Il percorso sulle “famiglie ferite” ha permesso l’ascolto delle esperienze del territorio e la maturazione di una riflessione pastorale, che ora approda al convegno accademico. Qual è il fulcro della questione?
«Nei corsi che per due anni abbiamo tenuto presso la sede della Conferenza episcopale triveneta teologi, canonisti e pastoralisti delle due Facoltà hanno offerto un percorso per qualificare gli operatori pastorali, in particolare quelli degli uffici diocesani di pastorale familiare. Il convegno intende ora mettere a fuoco le questioni più rilevanti con un titolo evocativo: ‘Amore e giustizia voglio cantare’: la giustizia profezia della chiesa. Si tratta di comprendere come l’esperienza dell’amore uomo-donna possa ricevere luce dall’insegnamento di Gesù.

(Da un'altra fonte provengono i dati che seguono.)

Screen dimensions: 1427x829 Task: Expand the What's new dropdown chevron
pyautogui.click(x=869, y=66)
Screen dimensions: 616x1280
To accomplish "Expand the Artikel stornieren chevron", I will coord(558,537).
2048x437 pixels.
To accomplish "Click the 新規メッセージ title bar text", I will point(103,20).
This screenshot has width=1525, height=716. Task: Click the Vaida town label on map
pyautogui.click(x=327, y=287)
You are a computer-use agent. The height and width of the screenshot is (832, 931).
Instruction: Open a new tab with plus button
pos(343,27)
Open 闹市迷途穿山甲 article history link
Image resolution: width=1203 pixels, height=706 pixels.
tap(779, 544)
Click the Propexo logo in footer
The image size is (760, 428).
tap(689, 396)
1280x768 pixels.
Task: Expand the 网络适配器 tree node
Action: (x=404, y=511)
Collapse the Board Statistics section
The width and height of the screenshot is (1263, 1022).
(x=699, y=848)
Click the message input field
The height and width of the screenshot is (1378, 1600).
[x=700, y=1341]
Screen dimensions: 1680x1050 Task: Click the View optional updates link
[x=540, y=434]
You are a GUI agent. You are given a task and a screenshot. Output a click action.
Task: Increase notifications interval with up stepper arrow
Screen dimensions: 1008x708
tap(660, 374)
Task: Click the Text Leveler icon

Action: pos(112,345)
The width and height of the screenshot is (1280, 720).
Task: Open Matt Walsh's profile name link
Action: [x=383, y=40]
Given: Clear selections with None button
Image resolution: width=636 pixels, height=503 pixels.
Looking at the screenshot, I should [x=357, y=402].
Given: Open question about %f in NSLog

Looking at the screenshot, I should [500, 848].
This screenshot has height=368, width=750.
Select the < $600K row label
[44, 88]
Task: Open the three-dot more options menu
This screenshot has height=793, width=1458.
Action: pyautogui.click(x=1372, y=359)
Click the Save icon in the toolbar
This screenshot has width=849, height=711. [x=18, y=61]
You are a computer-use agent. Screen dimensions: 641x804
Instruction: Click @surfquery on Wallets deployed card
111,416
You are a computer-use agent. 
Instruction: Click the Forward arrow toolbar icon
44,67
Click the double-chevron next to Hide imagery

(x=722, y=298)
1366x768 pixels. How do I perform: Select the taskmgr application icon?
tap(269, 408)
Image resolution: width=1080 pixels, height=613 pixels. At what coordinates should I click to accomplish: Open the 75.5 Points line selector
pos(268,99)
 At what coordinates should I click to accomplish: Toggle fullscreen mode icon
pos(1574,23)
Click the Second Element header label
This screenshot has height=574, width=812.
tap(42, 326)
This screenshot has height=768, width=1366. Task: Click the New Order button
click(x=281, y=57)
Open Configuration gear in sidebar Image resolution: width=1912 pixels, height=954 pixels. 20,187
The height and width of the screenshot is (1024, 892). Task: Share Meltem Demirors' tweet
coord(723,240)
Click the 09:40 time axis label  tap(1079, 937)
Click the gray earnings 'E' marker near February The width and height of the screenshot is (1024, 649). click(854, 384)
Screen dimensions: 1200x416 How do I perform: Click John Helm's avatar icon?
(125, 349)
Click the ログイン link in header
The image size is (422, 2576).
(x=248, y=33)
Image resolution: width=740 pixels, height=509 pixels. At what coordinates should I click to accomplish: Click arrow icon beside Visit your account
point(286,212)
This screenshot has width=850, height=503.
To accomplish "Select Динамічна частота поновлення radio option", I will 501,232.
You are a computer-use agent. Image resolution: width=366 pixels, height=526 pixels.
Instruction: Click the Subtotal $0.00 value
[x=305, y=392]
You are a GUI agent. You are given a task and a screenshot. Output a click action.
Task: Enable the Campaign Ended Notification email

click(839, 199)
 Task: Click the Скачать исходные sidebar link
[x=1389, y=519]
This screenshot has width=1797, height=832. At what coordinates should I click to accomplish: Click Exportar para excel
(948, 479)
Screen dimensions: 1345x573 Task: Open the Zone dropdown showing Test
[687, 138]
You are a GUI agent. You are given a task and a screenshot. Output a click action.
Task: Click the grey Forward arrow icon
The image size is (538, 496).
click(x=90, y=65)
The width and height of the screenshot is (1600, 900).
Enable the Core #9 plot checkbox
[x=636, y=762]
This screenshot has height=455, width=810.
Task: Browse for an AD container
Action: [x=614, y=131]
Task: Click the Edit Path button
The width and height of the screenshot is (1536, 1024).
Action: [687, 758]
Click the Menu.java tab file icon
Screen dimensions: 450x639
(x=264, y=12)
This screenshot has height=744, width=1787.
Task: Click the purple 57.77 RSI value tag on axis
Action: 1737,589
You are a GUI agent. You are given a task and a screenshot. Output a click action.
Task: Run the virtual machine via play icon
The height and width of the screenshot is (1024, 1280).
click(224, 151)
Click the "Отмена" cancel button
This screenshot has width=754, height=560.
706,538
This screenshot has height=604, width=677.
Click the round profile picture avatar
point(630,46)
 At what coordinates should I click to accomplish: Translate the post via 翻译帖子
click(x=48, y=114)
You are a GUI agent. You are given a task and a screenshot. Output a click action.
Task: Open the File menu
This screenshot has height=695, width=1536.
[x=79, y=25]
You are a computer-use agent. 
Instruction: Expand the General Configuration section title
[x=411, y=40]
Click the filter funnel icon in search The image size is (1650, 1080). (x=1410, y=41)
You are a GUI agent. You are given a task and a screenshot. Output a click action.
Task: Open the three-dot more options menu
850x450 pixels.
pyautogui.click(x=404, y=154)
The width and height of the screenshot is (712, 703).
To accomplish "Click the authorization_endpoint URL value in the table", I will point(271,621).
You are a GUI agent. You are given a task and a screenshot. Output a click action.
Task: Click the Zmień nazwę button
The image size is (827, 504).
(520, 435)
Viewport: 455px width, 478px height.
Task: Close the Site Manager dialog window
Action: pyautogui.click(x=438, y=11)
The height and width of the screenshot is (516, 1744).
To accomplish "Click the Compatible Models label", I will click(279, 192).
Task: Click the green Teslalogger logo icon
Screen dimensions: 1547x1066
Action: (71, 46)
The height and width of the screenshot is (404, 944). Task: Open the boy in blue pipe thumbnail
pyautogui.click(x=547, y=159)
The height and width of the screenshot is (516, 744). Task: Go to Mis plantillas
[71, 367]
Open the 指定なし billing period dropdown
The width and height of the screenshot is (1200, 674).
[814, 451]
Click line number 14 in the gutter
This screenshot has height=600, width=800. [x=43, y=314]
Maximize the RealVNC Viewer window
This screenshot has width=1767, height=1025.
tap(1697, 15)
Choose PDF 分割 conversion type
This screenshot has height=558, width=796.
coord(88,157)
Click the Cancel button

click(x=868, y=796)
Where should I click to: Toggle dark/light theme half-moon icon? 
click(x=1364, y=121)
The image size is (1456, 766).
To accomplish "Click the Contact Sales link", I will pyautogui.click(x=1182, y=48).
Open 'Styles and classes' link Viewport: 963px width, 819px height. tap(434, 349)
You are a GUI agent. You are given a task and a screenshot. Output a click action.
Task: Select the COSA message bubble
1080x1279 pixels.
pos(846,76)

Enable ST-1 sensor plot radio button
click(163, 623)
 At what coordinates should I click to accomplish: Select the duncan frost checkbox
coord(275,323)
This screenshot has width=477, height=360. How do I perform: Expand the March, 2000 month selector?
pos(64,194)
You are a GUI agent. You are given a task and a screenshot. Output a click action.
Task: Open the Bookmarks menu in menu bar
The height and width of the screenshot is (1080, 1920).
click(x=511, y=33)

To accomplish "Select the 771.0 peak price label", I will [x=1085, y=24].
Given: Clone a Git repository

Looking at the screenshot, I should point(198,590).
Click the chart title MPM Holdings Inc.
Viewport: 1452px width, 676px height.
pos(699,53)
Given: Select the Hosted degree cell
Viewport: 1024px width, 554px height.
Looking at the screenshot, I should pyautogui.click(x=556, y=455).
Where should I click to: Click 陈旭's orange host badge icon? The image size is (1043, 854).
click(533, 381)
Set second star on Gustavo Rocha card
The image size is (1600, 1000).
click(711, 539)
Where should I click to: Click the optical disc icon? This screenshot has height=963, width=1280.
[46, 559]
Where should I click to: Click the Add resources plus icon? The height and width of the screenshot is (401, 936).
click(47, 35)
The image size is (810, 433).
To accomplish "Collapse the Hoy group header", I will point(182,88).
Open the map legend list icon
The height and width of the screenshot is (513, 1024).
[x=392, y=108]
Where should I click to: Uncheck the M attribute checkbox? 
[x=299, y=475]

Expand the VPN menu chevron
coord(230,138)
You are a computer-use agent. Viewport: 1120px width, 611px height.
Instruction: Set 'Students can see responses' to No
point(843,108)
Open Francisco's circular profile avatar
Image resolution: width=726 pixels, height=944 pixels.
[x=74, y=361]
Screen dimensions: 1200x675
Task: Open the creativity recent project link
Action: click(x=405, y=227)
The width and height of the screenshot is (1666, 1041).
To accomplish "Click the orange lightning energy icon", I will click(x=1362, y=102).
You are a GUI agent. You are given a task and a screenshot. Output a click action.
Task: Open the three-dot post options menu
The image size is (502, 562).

L’annuncio evangelico sull’amore umano è capace di fecondare ogni realtà sociale e ogni cultura. Anche in questo nostro tempo è necessario vivere l’audacia dell’annuncio anche con nuove prassi ecclesiali. Il corso ha permesso di rileggere vicende coniugali e familiari e ha offerto l’opportunità di accogliere la testimonianza di coppie “ferite” ma desiderose di continuare a camminare nella fede con una presenza e un impegno nella comunità cristiana».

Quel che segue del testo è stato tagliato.